In order to take advantage from the vehicle to grid technology many more PHEVs would be required.
Btw, the area of a parking lot is enough to power a PHEV with photovoltaics alone and PHEVs need parking lots anyway.
And if you guys ever driven on German Autobahns, you would know that the majority have a speedlimit of 120 km/h and where there is no speedlimit, the traffic is usually too high to drive safely above 160 km/h most of the time. And 160 km/h is not a problem for a PHEV.
Posted by: windman | 30 November 2008 at 01:09 PM
Mark_BC and NorthernPiker,
Get ahold of the book "The Solar Revolution" by Travis Bradford. Mr. Bradford does a nice job of making a prediction of PV price parity in USA based on historical price reduction of 18% every doubling of PV production quantities. His prediction is conservatively based on existing cSi and poly-Si production.
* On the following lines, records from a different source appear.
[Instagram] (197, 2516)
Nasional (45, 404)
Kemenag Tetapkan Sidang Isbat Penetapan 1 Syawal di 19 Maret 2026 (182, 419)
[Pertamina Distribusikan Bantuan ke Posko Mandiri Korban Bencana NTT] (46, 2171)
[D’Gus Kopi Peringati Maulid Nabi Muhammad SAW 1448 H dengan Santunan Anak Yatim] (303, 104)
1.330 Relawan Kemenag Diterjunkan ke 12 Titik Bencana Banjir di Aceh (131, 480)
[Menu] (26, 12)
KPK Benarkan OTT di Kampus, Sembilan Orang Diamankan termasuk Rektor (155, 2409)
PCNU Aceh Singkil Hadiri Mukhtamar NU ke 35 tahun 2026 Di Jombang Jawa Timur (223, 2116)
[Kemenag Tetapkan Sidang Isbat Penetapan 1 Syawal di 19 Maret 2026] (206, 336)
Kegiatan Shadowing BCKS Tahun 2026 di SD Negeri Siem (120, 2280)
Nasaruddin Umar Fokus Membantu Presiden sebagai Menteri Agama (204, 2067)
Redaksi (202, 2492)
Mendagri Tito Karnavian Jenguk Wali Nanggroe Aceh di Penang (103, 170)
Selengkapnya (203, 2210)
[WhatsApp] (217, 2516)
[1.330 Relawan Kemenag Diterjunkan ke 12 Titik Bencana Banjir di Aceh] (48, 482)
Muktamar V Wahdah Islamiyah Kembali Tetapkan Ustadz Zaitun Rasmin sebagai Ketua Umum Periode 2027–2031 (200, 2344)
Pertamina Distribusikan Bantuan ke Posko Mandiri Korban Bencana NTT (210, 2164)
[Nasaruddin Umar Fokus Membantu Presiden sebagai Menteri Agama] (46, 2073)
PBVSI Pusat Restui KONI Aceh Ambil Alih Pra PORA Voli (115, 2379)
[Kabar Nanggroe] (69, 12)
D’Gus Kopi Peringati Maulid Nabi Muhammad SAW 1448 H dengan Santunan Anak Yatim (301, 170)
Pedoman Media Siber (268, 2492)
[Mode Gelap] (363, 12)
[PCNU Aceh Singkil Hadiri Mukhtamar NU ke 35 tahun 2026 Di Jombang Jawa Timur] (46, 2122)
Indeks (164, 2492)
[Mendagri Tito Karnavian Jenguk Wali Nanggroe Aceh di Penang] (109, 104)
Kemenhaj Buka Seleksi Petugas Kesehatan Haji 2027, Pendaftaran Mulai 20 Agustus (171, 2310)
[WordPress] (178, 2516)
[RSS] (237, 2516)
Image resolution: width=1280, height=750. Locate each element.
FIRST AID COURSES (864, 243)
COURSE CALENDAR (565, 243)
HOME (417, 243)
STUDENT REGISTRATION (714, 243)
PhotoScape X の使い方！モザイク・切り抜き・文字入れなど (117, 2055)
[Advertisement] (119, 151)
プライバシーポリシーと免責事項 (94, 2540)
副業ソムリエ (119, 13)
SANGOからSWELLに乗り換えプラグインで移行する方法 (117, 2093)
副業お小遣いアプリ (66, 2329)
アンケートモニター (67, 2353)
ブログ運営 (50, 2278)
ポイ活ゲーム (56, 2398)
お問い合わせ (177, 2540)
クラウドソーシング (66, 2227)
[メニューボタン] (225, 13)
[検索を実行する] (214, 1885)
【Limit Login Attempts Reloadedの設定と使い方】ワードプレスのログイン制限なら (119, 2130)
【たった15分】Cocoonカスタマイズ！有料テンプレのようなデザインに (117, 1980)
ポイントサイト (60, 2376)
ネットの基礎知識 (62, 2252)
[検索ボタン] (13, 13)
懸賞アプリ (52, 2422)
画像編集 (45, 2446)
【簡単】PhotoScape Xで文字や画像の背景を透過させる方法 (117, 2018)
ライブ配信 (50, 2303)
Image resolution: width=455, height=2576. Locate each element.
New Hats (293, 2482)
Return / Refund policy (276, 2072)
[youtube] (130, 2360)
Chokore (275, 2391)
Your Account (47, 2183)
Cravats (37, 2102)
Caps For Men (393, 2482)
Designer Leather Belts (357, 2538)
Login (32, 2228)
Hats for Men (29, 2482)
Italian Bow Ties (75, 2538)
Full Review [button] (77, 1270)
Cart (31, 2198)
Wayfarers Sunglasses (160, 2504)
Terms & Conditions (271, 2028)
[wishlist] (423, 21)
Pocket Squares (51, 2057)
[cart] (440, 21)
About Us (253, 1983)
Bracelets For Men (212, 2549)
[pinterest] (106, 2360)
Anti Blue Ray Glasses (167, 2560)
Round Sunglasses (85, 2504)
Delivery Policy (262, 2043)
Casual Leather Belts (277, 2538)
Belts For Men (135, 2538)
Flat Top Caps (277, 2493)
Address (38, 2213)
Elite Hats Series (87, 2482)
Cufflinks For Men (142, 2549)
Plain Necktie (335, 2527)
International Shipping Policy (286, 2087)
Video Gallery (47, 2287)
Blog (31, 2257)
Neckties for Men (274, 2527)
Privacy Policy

The real story, as he realizes and mentions, is thinfilm PV will reach parity sooner. I would make the argument Nanosolar, First Solar, and others are already well beyond this for installation in Southern CA where solar hours are highest and electricity is most expensive (close to 20 cents/kWh). The reason you're not seeing this yet is because production is not anywhere close to demand yet. This is keeping PV prices artificially high, but is also creating very high rates of production development.
Posted by: mds | 30 November 2008 at 04:02 PM
300TTto545,
Consider an alternative view:
http://www.evworld.com/news.cfm?newsid=18280 AFS Trinity – XH-150 Plug-in Hybrid (E-REV) - May 2008
“AFS Trinity Demonstrates XH-150 Plug-in Hybrid to California Official”
“SYNOPSIS: In a typical 340 mile week of driving, barely two gallons of fuel will be consumed, resulting in 170 miles per gallon.”
“AFS Trinity's fast XH-150 SUV that gets 150 MPG, goes up to 87 MPH on the highway, accelerates faster than comparable gas only vehicles”
87 mph = 139 kmph
You do not need to force people to give up SUVs and SUTs to radically reduce USA use of oil for transport!